И вдруг рапортфюрер быстро прошагал — прямо ко мне! — и выкрикнул:
— Ты понял это?.. Ты! На кого ты оглядываешься? Или ты думаешь, что, перебравшись сюда из лесной зондеркоманды, избавился от наказания?
У меня горло перехватило, и я едва смог выкрикнуть:
— Так точно! Понял, господин рапортфюрер!
Он поглядел на меня внимательно, глазки у него были выпуклые, ярко-коричневые, как бы вставные. И медленно отошел обратно.
Лео — он стоял рядом — незаметно пожал мою руку…
Но письмо-то действительно стоило того, чтобы его послушать. Чемберлен выкрикивал фразы лающим голосом, никак не рассчитанным на интимную интонацию написанного фрау Эльзе, и это, наверное, было бы смешно, если бы не смысл слов:
«Дорогая Эльза! Я опять на передовой, а она проходит через центр большого города. Но это уже не город, а груда развалин. Справа, слеза, сзади нас высоко поднимаются взрывы. Фабрики сравниваются с землей. Огонь не берет только печи, — множество черных кирпичных труб, в сумерках они выглядят как лес из камней. Впрочем, сумерек почти не бывает: пожары превращают ночь в день. Мосты и железные дороги, школы и громадная карусель в местном парке — все летит в воздух. Главное, хорошо организовать взрыв, и тогда самое большое здание попросту рассыпается. Поверь мне, таких разрушений англичане никакими бомбами добиться не в состоянии.

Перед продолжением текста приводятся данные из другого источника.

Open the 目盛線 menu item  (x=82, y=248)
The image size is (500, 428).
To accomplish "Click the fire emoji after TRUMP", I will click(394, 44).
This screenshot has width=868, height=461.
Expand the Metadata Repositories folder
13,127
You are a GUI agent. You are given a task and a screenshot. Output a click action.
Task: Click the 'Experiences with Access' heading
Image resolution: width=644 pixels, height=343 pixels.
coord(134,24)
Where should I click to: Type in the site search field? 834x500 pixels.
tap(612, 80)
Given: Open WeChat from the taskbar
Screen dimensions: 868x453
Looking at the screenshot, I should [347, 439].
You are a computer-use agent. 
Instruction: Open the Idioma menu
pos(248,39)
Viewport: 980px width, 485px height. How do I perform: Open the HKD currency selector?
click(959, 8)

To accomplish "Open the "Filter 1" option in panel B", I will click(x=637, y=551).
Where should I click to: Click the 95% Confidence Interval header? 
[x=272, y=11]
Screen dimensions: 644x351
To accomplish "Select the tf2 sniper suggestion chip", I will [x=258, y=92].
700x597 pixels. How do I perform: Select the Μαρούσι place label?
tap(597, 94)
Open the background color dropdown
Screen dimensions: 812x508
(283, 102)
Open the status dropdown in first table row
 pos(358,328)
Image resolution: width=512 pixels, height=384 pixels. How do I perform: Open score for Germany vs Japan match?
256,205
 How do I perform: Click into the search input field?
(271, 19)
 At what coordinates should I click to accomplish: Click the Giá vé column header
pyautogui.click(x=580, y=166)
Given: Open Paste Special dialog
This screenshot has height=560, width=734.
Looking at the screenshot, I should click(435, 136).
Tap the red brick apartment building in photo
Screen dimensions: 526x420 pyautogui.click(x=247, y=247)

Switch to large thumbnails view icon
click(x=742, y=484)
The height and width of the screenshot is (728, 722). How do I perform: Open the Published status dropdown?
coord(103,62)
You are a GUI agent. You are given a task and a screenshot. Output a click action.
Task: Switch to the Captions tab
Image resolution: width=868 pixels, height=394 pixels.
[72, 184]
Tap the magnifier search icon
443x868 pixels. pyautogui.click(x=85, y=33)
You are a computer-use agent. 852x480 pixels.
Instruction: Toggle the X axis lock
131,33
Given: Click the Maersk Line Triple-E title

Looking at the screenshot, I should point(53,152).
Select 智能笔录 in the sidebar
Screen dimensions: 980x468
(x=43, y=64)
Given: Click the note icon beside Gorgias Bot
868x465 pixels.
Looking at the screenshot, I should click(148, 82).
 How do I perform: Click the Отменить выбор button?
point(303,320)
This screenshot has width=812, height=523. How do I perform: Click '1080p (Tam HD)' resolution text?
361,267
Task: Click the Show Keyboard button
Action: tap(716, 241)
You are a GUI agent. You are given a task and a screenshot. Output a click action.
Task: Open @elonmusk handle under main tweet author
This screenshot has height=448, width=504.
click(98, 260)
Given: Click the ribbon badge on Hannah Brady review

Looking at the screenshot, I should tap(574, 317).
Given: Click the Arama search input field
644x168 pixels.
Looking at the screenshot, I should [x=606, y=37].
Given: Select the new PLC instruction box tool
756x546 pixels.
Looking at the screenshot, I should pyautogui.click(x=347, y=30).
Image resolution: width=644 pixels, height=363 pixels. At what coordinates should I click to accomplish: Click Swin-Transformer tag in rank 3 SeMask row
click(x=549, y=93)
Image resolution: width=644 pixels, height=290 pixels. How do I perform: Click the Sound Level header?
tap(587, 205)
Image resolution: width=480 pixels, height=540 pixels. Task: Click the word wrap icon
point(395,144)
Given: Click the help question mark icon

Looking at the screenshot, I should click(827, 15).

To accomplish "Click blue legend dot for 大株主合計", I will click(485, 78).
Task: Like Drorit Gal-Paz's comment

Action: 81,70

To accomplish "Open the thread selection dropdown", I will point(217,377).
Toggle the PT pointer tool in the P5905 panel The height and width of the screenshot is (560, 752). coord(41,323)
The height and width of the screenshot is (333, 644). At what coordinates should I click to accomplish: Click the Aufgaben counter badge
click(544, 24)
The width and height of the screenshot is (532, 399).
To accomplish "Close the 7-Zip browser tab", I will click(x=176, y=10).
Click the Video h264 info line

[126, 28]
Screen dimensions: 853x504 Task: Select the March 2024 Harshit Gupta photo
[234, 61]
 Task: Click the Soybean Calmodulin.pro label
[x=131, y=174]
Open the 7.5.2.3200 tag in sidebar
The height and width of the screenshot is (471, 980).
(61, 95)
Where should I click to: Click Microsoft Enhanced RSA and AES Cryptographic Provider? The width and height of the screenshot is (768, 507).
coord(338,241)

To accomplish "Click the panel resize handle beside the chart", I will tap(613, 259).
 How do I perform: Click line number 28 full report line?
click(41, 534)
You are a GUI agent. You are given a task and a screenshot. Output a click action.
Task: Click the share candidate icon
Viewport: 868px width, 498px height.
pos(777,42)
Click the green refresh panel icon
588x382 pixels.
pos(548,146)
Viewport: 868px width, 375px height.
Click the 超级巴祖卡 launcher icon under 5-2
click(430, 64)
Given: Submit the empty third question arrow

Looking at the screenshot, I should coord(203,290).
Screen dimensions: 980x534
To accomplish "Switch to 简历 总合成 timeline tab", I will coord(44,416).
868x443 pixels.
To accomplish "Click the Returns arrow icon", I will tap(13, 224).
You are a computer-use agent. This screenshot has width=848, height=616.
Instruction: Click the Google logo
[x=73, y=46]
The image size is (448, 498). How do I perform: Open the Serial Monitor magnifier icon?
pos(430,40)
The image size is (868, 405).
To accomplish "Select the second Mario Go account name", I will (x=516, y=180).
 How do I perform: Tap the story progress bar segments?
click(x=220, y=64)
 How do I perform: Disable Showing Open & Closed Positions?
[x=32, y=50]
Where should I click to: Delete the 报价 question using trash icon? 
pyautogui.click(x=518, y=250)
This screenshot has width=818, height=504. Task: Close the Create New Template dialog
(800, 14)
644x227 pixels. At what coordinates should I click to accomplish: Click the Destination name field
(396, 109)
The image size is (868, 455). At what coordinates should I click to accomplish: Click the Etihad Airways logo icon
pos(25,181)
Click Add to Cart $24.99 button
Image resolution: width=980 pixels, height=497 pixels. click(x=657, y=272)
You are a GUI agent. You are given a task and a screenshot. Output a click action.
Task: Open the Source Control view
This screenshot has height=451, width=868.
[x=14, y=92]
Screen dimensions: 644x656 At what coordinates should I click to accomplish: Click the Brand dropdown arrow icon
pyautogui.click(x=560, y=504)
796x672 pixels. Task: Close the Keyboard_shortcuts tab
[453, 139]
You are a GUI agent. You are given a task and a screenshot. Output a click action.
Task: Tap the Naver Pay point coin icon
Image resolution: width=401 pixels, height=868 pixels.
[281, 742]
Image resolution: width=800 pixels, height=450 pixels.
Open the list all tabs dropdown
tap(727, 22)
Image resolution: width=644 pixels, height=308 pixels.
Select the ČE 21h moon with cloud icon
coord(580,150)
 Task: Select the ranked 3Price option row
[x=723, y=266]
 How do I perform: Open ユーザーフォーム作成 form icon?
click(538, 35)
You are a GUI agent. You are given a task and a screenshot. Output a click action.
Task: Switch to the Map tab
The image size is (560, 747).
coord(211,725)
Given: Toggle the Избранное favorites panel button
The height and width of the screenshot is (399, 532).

Я пишу тебе об этом, потому что ты, сестра офицера немецкой армии, должна хорошо представлять себе наши цели и средства в великой борьбе. Выжегшая земля, которую мы оставляем за собой, действует устрашающе. Даже если мы отойдем до границы, чего, конечно, не случится, то у русских на всем пространстве от Волги до Бреста не будет ни одного города, ни одного села. А уж этого-то они наверняка не выдержат…»
Чемберлен помолчал, оглядев нас. Слышно было, как под бугром, в какой-то водомоине всплескивает река.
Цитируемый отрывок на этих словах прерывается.